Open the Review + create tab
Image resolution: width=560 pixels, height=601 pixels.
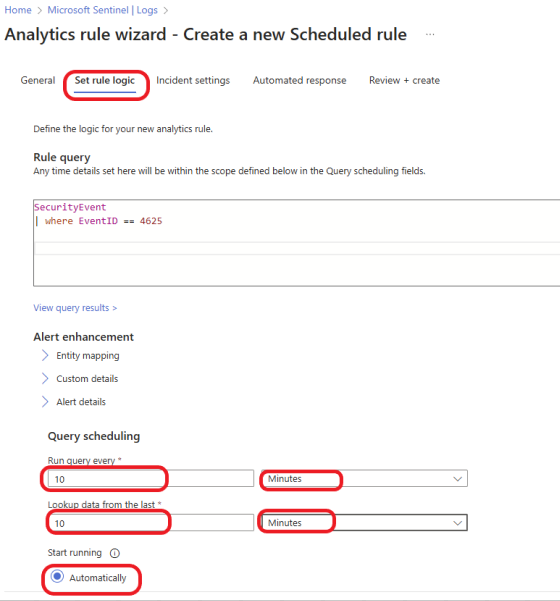coord(404,80)
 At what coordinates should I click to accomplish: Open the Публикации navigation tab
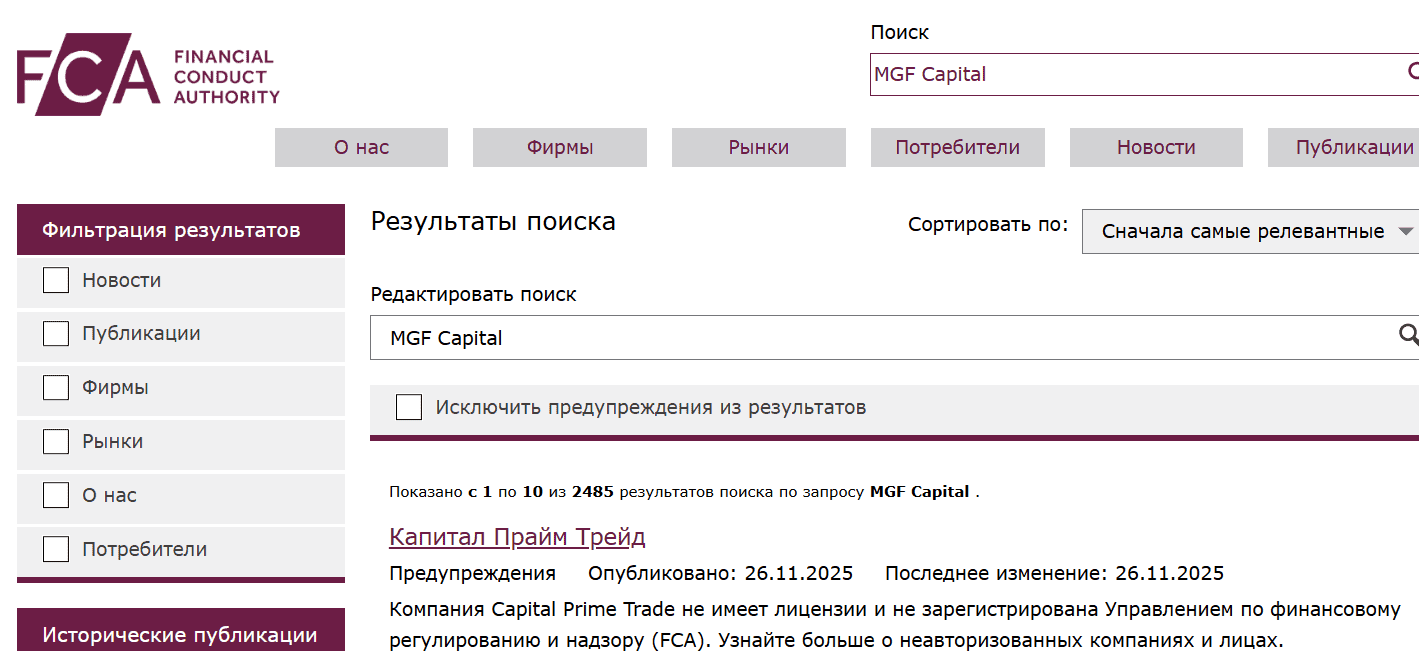point(1355,147)
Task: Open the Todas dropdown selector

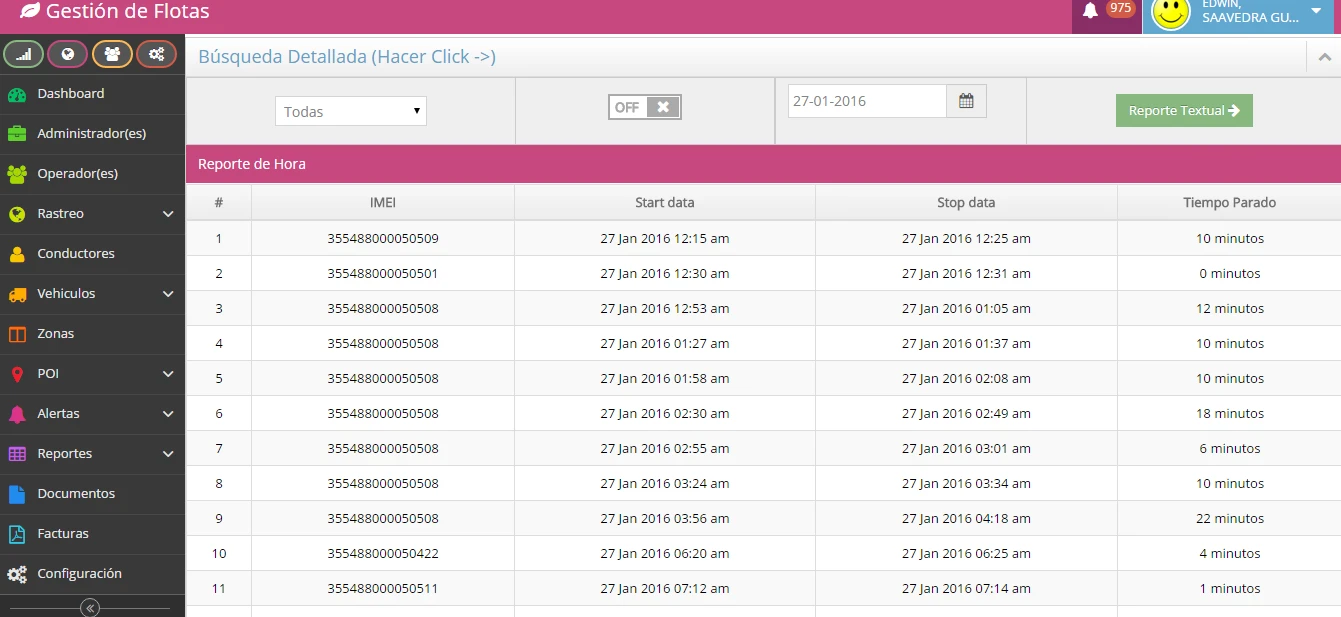Action: point(351,111)
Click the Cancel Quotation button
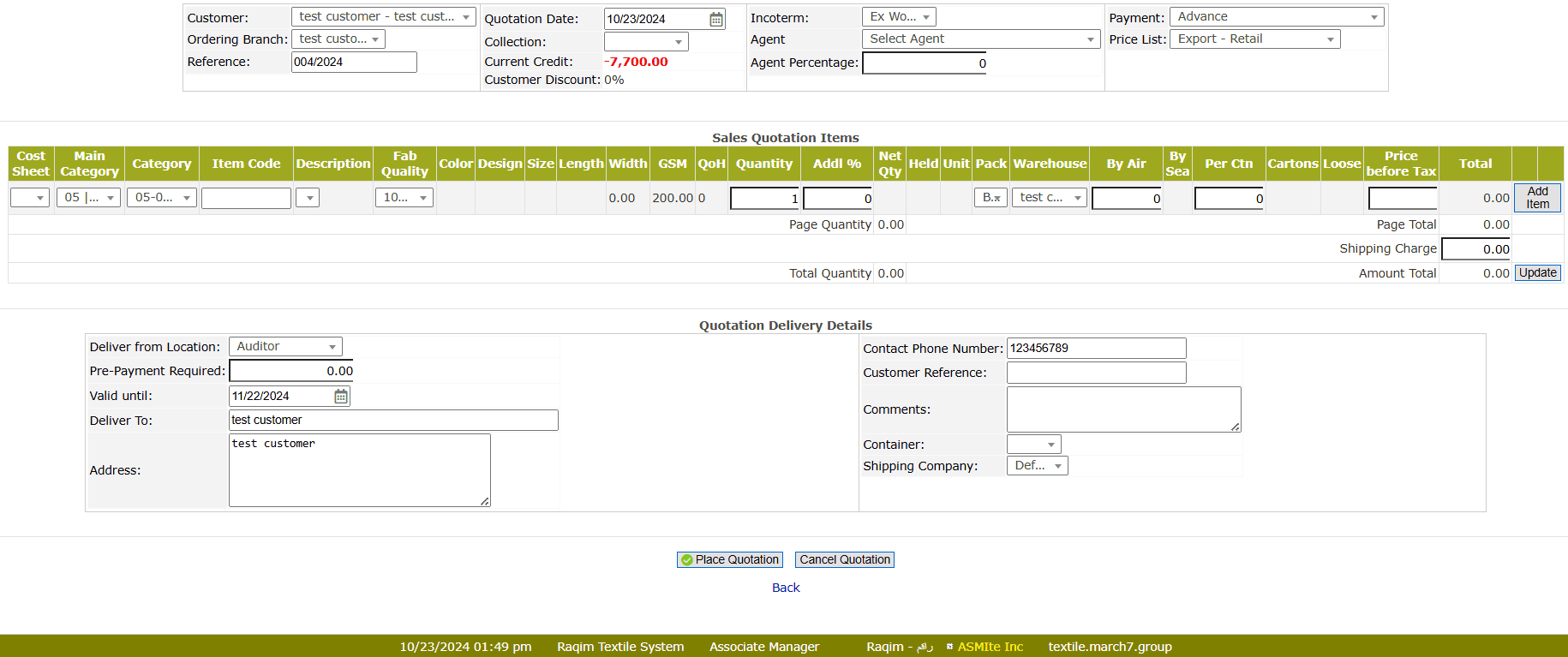This screenshot has width=1568, height=657. (x=844, y=559)

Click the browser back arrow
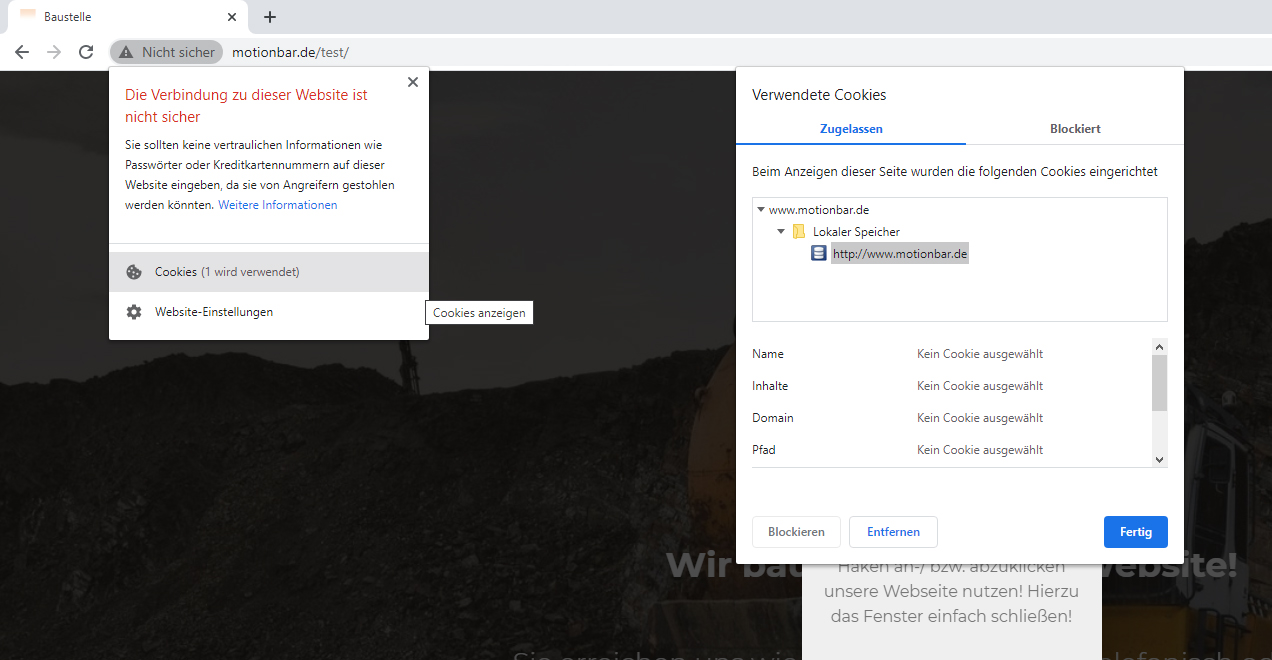click(x=22, y=52)
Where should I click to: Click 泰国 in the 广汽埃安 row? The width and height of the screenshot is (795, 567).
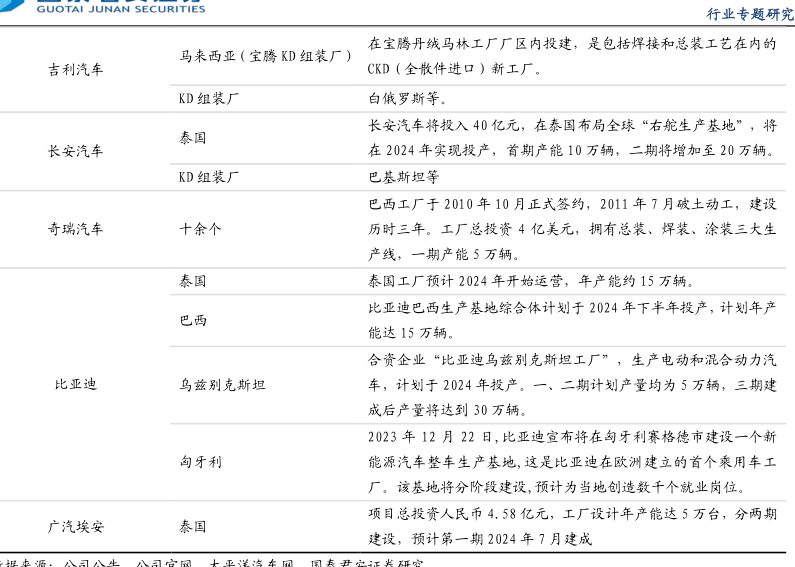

GOAL OF THE EXERCISE | What is needed is an exact copy of every line from the one with "Click the browser back arrow" to the end of the listing above, with the pictures left out.

PROBLEM SOLUTION |
Click the browser back arrow
click(x=22, y=52)
Where should I click to: Click 泰国 in the 广汽埃安 row? The width and height of the screenshot is (795, 567).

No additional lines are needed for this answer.